La Provincia di Grosseto è l’unica provincia italiana che si è promossa capofila e partner di ben due progetti LIFE (IBRIWOLF E MEDWOLF) sul tema della conservazione in purezza del lupo e della riduzione del conflitto lupo-uomo, che vedono per la prima volta il coinvolgimento e la collaborazione delle associazioni di categoria del mondo agricolo, le associazioni ambientali, quelle venatorie, le istituzioni e i centri di ricerca (sia italiani che internazionali). Il progetto IBRIWOLF, avviato nel 2011 e oramai in fase conclusiva, si è prefisso l’obiettivo di contrastare la perdita di identità genetica del lupo nel proprio territorio, dove la presenza di ibridi cane-lupo è stata accertata. Il progetto ha permesso di mettere a punto strategie per l’identificazione degli ibridi (attraverso l'identificazione delle caratteristiche genetiche e morfologiche che li caratterizzano), per delineare e valutare la loro presenza sul territorio (sviluppando una banca dati) e per gestire la loro presenza sul territorio (con interventi di rimozione). E' stato inoltre radatto un piano strategico per la diminuzione del randagismo canino, che per l’innovativo metodo di formazione utilizzato (è stato condiviso da Enti ed Associazioni) può considerarsi unico in Italia. L’obiettivo del progetto MEDWOLF, avviato nel 2012 e la cui conclusione avverrà nel 2017, è invece soprattutto quello di ridurre il conflitto tra la presenza del lupo e le attività antropiche nelle aree rurali, attraverso l’adozione delle migliori pratiche volte a ridurre gli attacchi al bestiame.

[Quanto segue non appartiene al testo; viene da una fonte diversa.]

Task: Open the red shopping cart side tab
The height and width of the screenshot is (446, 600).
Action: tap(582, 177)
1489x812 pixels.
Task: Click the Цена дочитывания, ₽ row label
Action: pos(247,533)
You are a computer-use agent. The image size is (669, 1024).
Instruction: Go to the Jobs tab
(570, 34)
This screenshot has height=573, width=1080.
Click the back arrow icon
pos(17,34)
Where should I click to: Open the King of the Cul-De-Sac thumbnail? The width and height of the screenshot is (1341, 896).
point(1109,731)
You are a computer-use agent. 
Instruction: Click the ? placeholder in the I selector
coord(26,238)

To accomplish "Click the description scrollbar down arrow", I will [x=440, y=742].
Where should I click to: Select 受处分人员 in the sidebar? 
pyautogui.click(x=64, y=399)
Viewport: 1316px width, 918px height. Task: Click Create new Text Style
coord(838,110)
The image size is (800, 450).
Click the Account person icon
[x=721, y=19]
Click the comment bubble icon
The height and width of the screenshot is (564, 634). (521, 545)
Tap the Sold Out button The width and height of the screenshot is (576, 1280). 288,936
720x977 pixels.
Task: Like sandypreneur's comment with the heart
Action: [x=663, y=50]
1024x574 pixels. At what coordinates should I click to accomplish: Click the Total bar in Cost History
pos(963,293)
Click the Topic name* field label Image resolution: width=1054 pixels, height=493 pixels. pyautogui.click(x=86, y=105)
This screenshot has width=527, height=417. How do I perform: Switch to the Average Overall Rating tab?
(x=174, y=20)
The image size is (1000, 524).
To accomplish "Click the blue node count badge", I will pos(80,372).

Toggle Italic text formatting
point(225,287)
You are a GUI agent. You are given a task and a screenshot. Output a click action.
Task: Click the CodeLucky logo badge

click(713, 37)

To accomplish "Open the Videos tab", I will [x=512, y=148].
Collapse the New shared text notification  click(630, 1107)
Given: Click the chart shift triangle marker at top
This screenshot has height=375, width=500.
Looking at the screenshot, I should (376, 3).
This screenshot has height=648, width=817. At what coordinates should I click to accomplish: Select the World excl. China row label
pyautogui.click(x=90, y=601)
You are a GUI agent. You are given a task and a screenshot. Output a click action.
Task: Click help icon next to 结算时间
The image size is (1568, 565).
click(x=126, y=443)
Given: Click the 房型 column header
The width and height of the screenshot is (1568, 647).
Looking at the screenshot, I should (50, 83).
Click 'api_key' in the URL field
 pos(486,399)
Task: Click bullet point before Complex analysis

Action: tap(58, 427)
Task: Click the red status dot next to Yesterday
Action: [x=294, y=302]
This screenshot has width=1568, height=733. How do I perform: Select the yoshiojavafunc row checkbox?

L’enorme lavoro che ha interessato praticamente tutto il suolo provinciale negli ultimi 4 anni è stato fondamentale per la caratterizzazione del fenomeno dell'ibridazione (distribuzione lupi, ibridi e cani) e per la definizione di specifici protocolli approvati dal Ministero dell’Ambiente e della Tutela del Territorio e del Mare (MATTM) e da ISPRA. Al tempo stesso ha anche messo in luce la necessità di approfondire ulteriori aspetti, come ad esempio quello di recuperare i dati sommersi, indispensabili alla corretta caratterizzazione del fenomeno. Con ciò, ad esempio, ci si riferisce ad una massiccia sottostima del numero di danni da predazione, conseguenza della mancata denuncia alla ASL da parte degli allevatori, che invece lamentano un’importante frequenza e intensità del fenomeno sul territorio.